We need that kind of cathedral thinking.

A common counterargument is that committing to grand, multi-decade city-building projects is just a way to haemorrhage money. But this assumes that such projects have no intrinsic value.

Some say, We live in an enlightened, secular world. Why build expensive mausoleums to dead sky gods?

Because we don’t always need to know what we’re building for. That’s our great trick as humans—we jump and then figure out why we jumped. We are explorers.

When we finally set off from the shores of Earth to start a new colony elsewhere, we will go before we have all the answers. And when those peasants of old set sail for the New World, they didn’t have everything they needed for the trip. But they didn’t need to. They simply put their faith in something higher and set sail.

We could do this with buildings. But it would require politicians willing to plant architectural seeds under whose shade they know they will never sit.

Some mayor would have to stand up and say:

"Look at this vacant plot in the city. We are going to build something transcendent. It will take a generation. You will all shout at me when it gets expensive, but trust me—when your grandkids travel and mention this city’s name, this will be the first thing people think of. In a hundred years, you will get it. It will be cherished. I don’t know what we are all going to do in here. I don’t know what the world will look like then. But I have faith that we will want something that reaches up to the sky and was built in service of beauty."

That mayor is not getting re-elected.

This is why architects—the supposed gatekeepers at the crossroads between hard concrete and pure beauty—need to develop a backbone:

I won’t build this. It’s ugly. It’s not about money. It’s ugly. Function and form are not diametrically opposed in my imagination”.

If all architects refused to build ugly things, it would select for developers with the sensibility to listen. At the moment, architects are functioning as useful idiots in an emissarian coup by the left-brain, functionalist mindset.
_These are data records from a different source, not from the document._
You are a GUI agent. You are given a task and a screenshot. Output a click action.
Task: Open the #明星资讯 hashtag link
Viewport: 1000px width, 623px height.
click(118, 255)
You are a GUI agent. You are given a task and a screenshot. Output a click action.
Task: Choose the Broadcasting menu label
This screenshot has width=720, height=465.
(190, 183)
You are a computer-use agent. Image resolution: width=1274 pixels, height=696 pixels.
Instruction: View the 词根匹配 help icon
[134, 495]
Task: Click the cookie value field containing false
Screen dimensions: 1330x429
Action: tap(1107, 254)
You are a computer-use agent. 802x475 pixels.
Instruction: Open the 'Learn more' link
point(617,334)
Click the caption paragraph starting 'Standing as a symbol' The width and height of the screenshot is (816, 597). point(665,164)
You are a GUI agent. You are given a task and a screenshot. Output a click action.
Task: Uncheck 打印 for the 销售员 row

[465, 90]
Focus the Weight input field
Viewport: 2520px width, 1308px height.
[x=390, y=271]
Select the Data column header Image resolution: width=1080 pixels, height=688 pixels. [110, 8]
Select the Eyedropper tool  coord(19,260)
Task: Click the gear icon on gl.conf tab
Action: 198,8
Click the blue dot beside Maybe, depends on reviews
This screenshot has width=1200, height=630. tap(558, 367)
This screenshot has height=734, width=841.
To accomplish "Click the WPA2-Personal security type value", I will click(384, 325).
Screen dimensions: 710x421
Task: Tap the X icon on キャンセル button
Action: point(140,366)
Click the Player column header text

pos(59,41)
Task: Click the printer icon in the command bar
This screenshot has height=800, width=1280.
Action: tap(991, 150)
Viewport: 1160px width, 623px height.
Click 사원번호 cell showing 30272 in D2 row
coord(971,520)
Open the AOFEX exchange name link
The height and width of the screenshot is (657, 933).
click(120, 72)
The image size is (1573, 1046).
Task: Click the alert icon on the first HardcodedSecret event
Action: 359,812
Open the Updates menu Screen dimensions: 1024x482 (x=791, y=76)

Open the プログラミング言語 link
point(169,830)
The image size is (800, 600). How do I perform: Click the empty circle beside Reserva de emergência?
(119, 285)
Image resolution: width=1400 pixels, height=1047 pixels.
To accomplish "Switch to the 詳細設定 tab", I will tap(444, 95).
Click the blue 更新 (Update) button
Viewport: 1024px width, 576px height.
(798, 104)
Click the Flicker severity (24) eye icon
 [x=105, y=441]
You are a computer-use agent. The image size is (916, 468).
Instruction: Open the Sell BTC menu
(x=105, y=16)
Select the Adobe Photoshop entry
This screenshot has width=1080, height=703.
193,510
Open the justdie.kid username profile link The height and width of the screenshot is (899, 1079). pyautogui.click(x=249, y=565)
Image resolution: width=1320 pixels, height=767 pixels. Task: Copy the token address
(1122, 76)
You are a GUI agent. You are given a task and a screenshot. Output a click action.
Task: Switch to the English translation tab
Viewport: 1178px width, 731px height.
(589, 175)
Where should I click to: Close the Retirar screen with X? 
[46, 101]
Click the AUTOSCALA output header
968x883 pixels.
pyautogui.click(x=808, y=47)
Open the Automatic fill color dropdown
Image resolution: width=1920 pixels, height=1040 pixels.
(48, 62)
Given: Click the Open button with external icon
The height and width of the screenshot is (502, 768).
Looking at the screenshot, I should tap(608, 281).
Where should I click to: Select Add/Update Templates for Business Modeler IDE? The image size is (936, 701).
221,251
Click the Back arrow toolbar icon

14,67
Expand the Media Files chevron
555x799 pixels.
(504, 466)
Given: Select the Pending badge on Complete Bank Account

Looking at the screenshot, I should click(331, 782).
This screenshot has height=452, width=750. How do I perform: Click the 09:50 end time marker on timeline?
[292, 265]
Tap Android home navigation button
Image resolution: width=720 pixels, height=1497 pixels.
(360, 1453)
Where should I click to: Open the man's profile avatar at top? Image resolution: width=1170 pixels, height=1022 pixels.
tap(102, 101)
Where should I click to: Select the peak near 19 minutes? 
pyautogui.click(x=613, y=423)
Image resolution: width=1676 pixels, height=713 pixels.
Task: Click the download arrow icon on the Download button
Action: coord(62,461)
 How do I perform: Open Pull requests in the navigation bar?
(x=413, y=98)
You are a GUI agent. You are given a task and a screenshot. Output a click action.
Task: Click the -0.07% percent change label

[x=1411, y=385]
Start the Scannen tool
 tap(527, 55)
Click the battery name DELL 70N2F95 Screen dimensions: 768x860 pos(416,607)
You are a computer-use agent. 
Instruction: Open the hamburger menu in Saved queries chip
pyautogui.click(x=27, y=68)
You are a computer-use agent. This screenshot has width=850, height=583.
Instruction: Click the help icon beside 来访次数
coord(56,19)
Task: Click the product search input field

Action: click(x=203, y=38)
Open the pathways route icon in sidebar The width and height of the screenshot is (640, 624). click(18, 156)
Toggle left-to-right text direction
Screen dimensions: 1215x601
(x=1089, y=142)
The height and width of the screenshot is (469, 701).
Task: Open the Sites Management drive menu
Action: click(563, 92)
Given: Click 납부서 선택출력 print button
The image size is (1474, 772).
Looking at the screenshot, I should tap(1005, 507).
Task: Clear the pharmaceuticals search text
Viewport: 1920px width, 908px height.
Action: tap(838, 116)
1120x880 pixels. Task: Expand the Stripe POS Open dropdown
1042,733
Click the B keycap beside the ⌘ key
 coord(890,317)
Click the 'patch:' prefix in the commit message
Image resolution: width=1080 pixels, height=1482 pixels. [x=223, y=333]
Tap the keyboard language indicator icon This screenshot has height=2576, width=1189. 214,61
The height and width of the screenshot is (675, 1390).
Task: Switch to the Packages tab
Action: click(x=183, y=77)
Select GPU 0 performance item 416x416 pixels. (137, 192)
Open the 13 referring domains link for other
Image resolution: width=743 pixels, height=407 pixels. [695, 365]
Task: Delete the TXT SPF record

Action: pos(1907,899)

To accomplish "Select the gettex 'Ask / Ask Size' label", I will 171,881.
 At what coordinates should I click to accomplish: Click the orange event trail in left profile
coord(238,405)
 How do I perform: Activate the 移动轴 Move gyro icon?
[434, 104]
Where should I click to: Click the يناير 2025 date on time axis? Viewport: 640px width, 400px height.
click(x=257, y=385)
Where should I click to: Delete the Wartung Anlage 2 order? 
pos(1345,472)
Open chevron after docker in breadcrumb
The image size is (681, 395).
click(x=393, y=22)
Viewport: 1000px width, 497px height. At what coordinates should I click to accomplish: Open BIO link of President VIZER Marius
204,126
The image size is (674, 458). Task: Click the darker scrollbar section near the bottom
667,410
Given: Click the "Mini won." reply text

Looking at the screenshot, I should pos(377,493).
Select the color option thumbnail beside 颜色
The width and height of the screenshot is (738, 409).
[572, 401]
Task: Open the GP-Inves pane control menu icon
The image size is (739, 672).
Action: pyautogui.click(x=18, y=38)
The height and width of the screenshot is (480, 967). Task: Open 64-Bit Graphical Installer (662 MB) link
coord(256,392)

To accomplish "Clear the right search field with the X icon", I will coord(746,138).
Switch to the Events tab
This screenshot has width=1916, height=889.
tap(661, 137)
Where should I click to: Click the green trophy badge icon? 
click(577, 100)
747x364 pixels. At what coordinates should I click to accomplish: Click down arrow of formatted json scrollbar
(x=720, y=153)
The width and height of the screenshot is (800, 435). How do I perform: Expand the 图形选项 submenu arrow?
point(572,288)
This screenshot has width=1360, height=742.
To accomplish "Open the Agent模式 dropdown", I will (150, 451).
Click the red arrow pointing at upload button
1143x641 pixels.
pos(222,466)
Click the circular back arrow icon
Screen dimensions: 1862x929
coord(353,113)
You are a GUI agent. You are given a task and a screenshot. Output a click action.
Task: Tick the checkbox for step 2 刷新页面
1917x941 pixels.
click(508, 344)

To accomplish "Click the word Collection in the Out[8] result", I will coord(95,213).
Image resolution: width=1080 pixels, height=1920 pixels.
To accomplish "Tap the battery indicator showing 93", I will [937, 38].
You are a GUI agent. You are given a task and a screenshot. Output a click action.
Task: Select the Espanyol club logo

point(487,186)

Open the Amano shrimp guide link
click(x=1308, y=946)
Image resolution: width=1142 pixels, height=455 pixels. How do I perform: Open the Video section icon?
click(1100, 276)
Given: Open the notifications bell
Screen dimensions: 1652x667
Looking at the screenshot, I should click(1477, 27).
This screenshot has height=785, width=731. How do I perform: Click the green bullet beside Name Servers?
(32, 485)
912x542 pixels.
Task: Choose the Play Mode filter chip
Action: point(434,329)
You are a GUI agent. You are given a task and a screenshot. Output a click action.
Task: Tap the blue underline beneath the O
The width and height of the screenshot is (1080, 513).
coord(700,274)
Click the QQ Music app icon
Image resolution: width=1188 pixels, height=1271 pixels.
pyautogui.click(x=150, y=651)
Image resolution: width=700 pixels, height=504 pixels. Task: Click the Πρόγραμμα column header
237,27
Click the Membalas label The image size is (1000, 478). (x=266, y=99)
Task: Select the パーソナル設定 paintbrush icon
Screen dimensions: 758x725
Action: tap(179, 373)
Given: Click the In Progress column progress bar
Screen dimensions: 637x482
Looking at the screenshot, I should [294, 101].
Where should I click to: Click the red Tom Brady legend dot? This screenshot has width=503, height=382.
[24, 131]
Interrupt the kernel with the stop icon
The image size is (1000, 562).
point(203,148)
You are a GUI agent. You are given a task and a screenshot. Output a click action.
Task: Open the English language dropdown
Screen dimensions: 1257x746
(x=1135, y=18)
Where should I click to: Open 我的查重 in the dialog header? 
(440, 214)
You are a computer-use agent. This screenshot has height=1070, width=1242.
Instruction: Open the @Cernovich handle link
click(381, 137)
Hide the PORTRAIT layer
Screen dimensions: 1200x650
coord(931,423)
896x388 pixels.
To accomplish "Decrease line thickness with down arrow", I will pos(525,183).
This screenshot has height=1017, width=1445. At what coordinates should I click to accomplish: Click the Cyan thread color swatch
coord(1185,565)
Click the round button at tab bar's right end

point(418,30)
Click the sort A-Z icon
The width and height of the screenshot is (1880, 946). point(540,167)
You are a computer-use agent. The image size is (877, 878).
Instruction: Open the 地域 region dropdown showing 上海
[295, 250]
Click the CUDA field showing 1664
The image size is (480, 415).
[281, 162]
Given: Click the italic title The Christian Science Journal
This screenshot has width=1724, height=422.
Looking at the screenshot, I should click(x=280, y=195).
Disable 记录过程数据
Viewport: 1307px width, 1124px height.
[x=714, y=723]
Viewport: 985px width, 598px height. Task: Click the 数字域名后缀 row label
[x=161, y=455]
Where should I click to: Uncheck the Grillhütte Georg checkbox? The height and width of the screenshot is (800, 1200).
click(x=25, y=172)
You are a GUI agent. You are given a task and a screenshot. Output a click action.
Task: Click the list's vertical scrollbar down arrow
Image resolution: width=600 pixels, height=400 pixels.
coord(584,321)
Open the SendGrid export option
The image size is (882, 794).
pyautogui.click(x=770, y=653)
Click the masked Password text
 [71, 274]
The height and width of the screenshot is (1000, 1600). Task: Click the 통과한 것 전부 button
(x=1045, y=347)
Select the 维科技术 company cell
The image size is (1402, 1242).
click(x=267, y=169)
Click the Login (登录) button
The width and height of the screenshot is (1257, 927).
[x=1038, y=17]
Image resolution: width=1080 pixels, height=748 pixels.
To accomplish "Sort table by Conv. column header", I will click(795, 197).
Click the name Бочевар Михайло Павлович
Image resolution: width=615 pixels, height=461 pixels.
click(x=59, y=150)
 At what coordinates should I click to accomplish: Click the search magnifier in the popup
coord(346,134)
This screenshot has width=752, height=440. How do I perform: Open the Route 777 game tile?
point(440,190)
This is not a trivial thing.

Go to any failed city-state that has long since rid itself of the insidious, cynical ideology that gave rise to it. Walk around the decrepit centre. See the contrast between the drab, indifferent buildings and the colourful, dynamic young people who live there. They grow up in the architectural shadow of their grandparents’ shitty ideas and cowardice.

Buildings—good or bad—outlive their utility. We are stuck with them.

Build it once and build it right.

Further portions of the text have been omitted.